▶ [TASKS FOR THIS EXERCISE]
1. From the SPDX file filtering patch, return the passage that begins with the words "- Recipes can extend: SPDX_FILE_ESSENTIAL_PATTERNS" and ends after the words "test_ /tests/ .pyc .o etc.", reproducing it verbatim.
2. According to the SPDX file filtering patch, by how much does essential mode reduce file components?

▶ [TEXT PROVIDED]

☆ ☆ ☆ ☆

From: Stefano Tondo <stondo@gmail.com>
To: openembedded-core@lists.openembedded.org
Cc: stefano.tondo.ext@siemens.com, adrian.freihofer@siemens.com,
Peter.Marko@siemens.com, jpewhacker@gmail.com,
Ross.Burton@arm.com
Subject: [PATCH 01/14] spdx30: Add configurable file filtering support
Date: Sat, 21 Feb 2026 05:24:05 +0100 [thread overview]
Message-ID: <20260221042418.317535-2-stondo@gmail.com> (raw)
In-Reply-To: <20260221042418.317535-1-stondo@gmail.com>
From: Stefano Tondo <stefano.tondo.ext@siemens.com>
This commit adds file filtering capabilities to SPDX 3.0 SBOM generation
to reduce SBOM size and focus on relevant files.
New configuration variables (in spdx-common.bbclass):
SPDX_FILE_FILTER (default: "all"):
- "all": Include all files (current behavior)
- "essential": Include only LICENSE/README/NOTICE files
- "none": Skip all files
SPDX_FILE_ESSENTIAL_PATTERNS (extensible):
- Space-separated patterns for essential files
- Default: LICENSE COPYING README NOTICE COPYRIGHT etc.
- Recipes can extend: SPDX_FILE_ESSENTIAL_PATTERNS += "MANIFEST"
SPDX_FILE_EXCLUDE_PATTERNS (extensible):
- Patterns to exclude in 'essential' mode
- Default: .patch .diff test_ /tests/ .pyc .o etc.
- Recipes can extend: SPDX_FILE_EXCLUDE_PATTERNS += ".tmp"
Implementation (in spdx30_tasks.py):
- add_package_files(): Apply filtering during file walk
- get_package_sources_from_debug(): Skip debug source lookup for
filtered files instead of failing
Impact:
- Essential mode reduces file components by ~96% (2,376 → ~90 files)
- Filters out patches, test files, and build artifacts
- Configurable per-recipe via variable extension
- No impact when SPDX_FILE_FILTER="all" (default)
This is useful for creating compact SBOMs for compliance and distribution
where only license-relevant files are needed.
Signed-off-by: Stefano Tondo <stefano.tondo.ext@siemens.com>
---
meta/classes/spdx-common.bbclass | 37 +++++++++++++++++++++++++++
meta/lib/oe/spdx30_tasks.py | 44 +++++++++++++++++++++++++++++---
2 files changed, 77 insertions(+), 4 deletions(-)
diff --git a/meta/classes/spdx-common.bbclass b/meta/classes/spdx-common.bbclass
index 3110230c9e..81c61e10dc 100644
--- a/meta/classes/spdx-common.bbclass
+++ b/meta/classes/spdx-common.bbclass
@@ -54,6 +54,43 @@ SPDX_CONCLUDED_LICENSE[doc] = "The license concluded by manual or external \
SPDX_MULTILIB_SSTATE_ARCHS ??= "${SSTATE_ARCHS}"
+SPDX_FILES_INCLUDED ??= "all"

☆ ☆ ☆ ☆

▶ [INFORMATION PROVIDED]

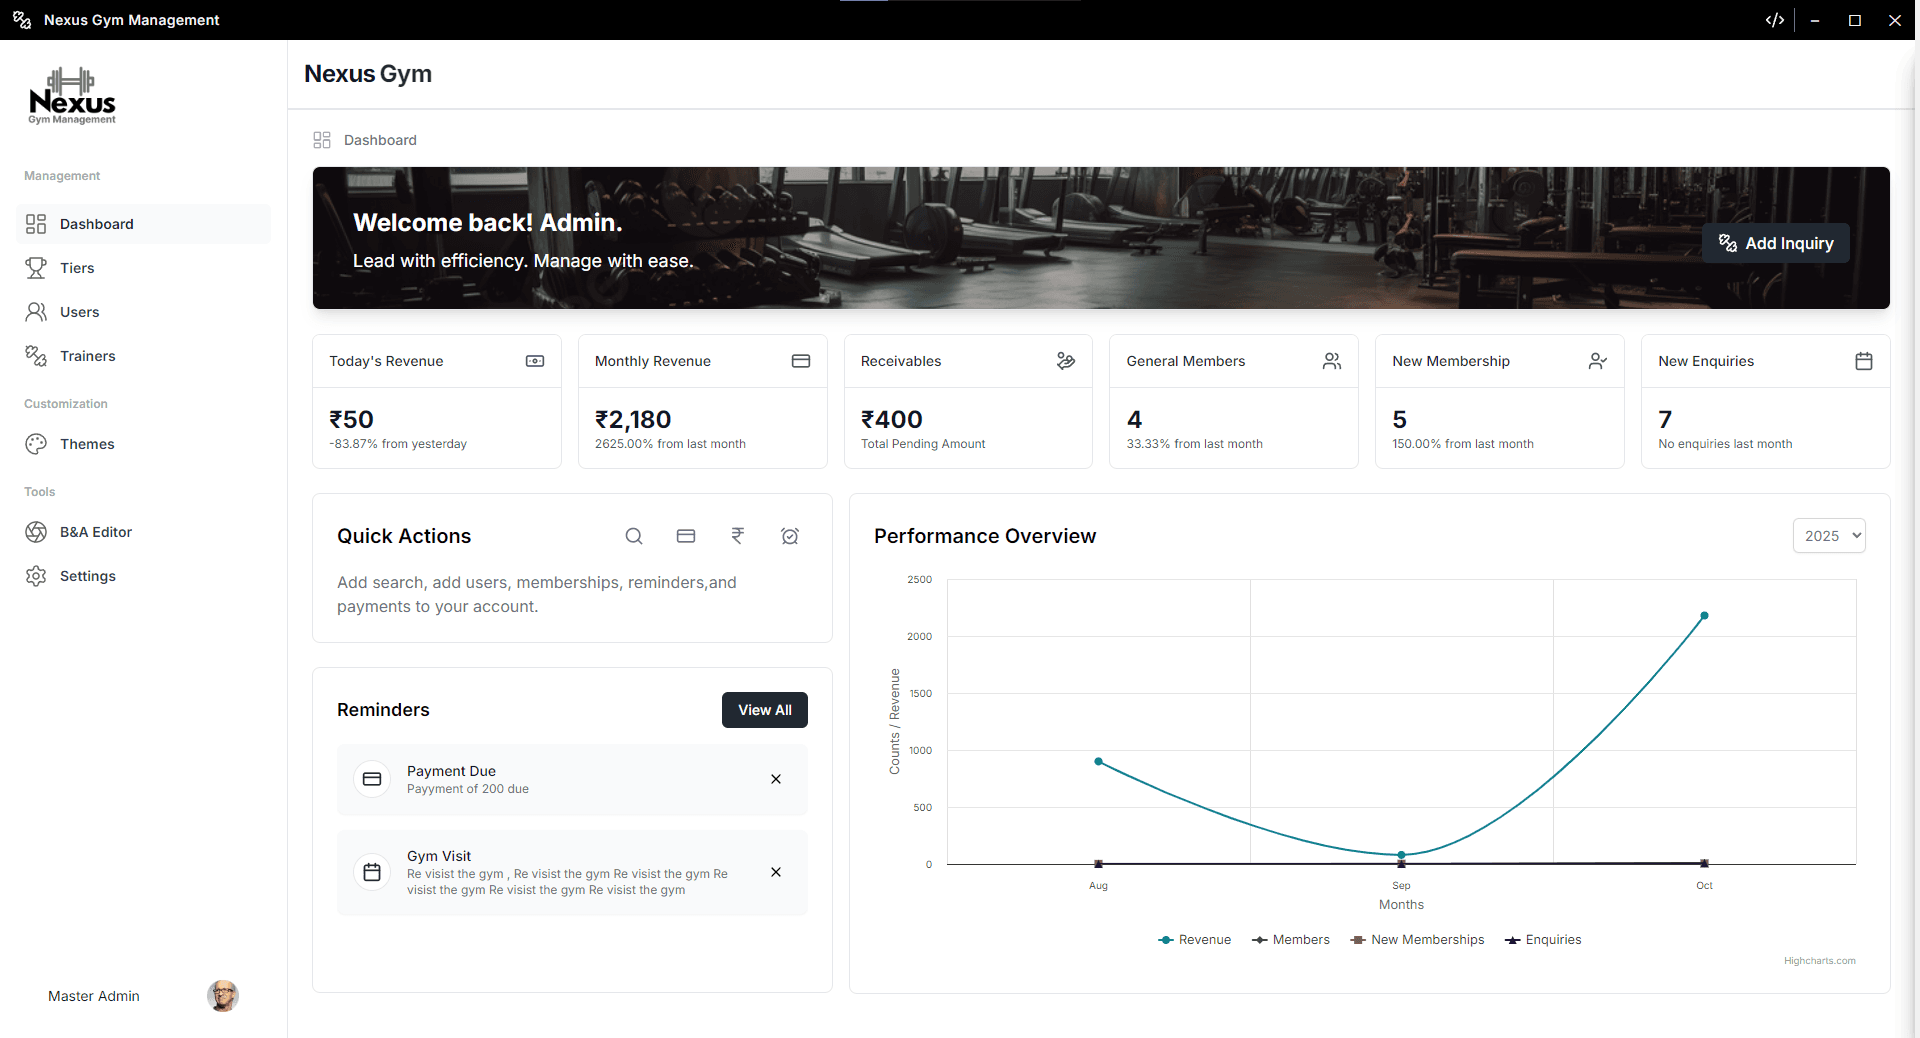Open Tiers in the sidebar

tap(77, 268)
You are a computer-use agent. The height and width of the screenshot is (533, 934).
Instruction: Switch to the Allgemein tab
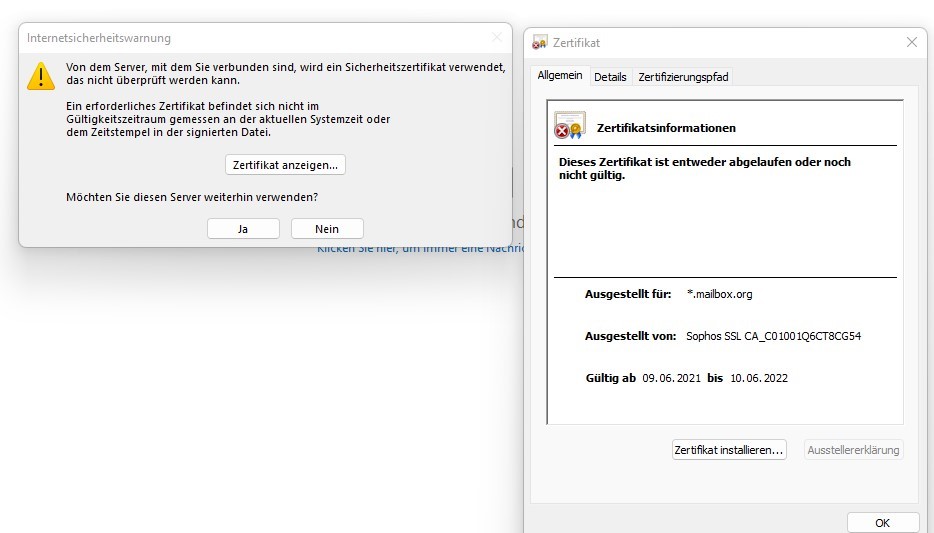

☆ ☆ ☆ ☆

▶ [IN RESPONSE]
1.
- Recipes can extend: SPDX_FILE_ESSENTIAL_PATTERNS += "MANIFEST"
SPDX_FILE_EXCLUDE_PATTERNS (extensible):
- Patterns to exclude in 'essential' mode
- Default: .patch .diff test_ /tests/ .pyc .o etc.

2. By about 96%, from 2,376 to roughly 90 files.